欧州議会の左派、AIの発展で兵器の自律化による世界規模での紛争を懸念:進む兵器の自律化

(写真:ロイター/アフロ)

「世界規模での紛争に発展する脅威」

 欧州議会の左翼政治会派の欧州統一左派・北方緑の左派同盟がAI(人工知能)技術の発展による軍事利用による兵器の自律化が人類にとって脅威であることを訴えるレポート「Artificial Intelligence in European Defence: Autonomous Armament?」を2021年1月に発行した。

 レポートを執筆した一人のクリストフ・マリシュカ氏は兵器の自律化と軍拡競争によって世界規模での紛争に発展することに懸念を示しており「これは危機管理の問題ではありません。近い将来の戦争の姿です。新たな兵器の発展は、新しいスタイルのプロパガンダと監視のスタイルを生むでしょう。そして自律型兵器は平和だった欧州と世界規模での紛争に発展する脅威があります」と警鐘を鳴らしていた。

「近い将来に現実のものになるかもしれません」

 欧州議会では2020年6月にAIの軍事活用、徘徊型ドローンの発展、サイバーセキュリティの再強化、無人型兵器の開発に関する16のプロジェクトを承認していた。このような新しい技術の発展と登場によって戦争の形態は大きく変わりうる。欧州統一左派・北方緑の左派同盟に属しているドイツの政治家のオズレム・デミレル氏は「AI技術の発展によるドローンやキラーロボットなどの自律型兵器の軍拡競争の激化だけでなく、それらの自律型兵器は軍人と一般市民を見分けることができないこともあるので、軍人と思って一般市民を攻撃してくることもあり得ます。そうなると戦争と平和の境目がなくなり、常に戦争の恐怖と脅威に晒されているようなものです。自律型兵器はSF世界のフィクションのように見えますが、間違った軍事戦略によって自律型兵器が開発され、使用されるようになると、近い将来に現実のものになるかもしれません。EUは絶対にこのような自律型兵器の開発には反対すべきです」と訴えていた。

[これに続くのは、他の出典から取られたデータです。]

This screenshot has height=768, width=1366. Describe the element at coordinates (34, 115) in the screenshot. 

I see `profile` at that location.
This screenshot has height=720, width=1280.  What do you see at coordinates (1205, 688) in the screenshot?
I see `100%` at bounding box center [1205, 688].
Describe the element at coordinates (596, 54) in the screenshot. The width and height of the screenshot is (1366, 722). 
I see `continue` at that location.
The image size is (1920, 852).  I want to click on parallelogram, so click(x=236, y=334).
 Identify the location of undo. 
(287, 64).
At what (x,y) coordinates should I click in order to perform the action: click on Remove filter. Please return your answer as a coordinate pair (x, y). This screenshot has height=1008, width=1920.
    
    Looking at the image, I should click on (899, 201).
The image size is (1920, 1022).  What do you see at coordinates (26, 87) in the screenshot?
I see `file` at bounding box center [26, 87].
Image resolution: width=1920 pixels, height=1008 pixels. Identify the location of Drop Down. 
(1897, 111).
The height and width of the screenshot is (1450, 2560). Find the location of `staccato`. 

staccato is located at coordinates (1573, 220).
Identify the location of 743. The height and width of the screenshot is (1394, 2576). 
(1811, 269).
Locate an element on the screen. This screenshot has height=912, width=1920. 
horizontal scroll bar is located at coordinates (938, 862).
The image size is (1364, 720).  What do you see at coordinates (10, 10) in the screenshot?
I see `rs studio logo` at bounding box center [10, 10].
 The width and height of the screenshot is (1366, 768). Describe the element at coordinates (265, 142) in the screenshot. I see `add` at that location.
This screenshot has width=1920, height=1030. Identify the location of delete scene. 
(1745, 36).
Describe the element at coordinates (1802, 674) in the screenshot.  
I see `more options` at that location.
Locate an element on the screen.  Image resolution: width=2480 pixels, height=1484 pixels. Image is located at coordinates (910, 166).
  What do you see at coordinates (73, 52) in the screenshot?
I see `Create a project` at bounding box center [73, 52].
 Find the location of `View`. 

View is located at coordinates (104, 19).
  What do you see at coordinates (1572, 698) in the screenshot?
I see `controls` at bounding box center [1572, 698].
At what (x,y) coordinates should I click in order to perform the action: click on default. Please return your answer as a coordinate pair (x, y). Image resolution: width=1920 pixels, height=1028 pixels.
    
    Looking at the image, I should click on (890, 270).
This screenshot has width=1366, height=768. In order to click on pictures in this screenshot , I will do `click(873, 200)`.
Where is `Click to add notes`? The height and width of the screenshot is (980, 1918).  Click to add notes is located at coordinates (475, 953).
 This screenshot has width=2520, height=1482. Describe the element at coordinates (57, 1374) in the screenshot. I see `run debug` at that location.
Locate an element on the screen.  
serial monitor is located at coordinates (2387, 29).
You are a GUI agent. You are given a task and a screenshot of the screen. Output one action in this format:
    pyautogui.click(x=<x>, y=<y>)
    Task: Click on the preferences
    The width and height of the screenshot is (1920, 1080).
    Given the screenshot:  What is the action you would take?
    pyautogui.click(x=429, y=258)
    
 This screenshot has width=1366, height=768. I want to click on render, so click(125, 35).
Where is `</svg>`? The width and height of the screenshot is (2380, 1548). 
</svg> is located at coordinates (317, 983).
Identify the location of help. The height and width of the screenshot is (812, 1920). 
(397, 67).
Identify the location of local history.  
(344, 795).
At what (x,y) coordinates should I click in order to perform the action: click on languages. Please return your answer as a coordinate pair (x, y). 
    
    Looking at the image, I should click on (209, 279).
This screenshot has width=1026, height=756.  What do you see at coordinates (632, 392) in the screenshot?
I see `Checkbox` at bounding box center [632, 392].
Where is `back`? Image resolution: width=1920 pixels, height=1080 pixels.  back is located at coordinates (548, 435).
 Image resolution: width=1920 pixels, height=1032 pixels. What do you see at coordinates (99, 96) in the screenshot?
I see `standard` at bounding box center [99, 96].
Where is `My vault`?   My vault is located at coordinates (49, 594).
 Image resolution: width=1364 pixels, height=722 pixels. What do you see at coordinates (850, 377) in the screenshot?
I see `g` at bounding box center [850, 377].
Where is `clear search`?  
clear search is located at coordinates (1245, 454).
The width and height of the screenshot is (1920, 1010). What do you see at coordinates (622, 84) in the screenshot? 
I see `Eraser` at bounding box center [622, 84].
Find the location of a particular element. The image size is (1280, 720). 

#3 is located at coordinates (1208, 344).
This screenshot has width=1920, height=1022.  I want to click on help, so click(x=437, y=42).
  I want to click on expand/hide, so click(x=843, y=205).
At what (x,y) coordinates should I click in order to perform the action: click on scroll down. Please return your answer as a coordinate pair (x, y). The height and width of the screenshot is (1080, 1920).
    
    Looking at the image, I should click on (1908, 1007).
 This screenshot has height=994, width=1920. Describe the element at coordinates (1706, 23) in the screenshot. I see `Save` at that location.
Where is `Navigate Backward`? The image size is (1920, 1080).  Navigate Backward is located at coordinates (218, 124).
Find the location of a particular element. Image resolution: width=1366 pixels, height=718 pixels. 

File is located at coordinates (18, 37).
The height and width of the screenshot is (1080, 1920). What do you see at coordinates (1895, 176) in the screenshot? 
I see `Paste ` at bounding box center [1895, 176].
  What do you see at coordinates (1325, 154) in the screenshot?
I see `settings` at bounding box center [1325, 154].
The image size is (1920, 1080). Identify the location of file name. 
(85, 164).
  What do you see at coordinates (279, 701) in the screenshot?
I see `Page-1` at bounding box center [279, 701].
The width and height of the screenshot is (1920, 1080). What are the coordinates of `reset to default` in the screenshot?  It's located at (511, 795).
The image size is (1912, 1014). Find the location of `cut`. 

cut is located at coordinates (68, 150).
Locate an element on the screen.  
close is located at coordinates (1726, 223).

 AI技術だけでなく、新たに開発された技術が軍事分野に応用されることによって兵器は発展してきた。「軍事による革命(Revolutionary in Military Affairs:RMA)」と呼ばれており、AI技術が軍事に活用され、AI技術を搭載した兵器が登場してくるのも歴史の必然である。だが、人間の判断を介さないで標的を攻撃して相手を殺傷することが非倫理的であるという理由で、「キラーロボット」と称される自律型殺傷兵器の開発と使用には国際NGOや一部の国が反対している。

 反対を表明しているのはアルジェリア、アルゼンチン、オーストリア、ボリビア、ブラジル、チリ、中国(使用のみ反対で開発には反対していない)、コロンビア、コスタリカ、キューバ、ジブチ、エクアドル、エルサルバドル、エジプト、ガーナ、グアテマラ、バチカン市国、イラク、ヨルダン、メキシコ、モロッコ、ナミビア、ニカラグア、パキスタン、パナマ、ペルー、パレスチナ、ウガンダ、ベネズエラ、ジンバブエの30か国だ。

 欧州で自律型殺傷兵器の開発と使用に反対しているのはオーストリアのみだ。軍事分野におけるAI技術の活用は進んできており、米国やロシア、イギリス、フランス、ドイツなど主要国は自律型殺傷兵器の開発に反対していない。中国は使用のみ反対しているが、開発には反対していない。自律型殺傷兵器はまだ実戦では活用されていないが、その開発と使用に反対しているのは小国ばかりである。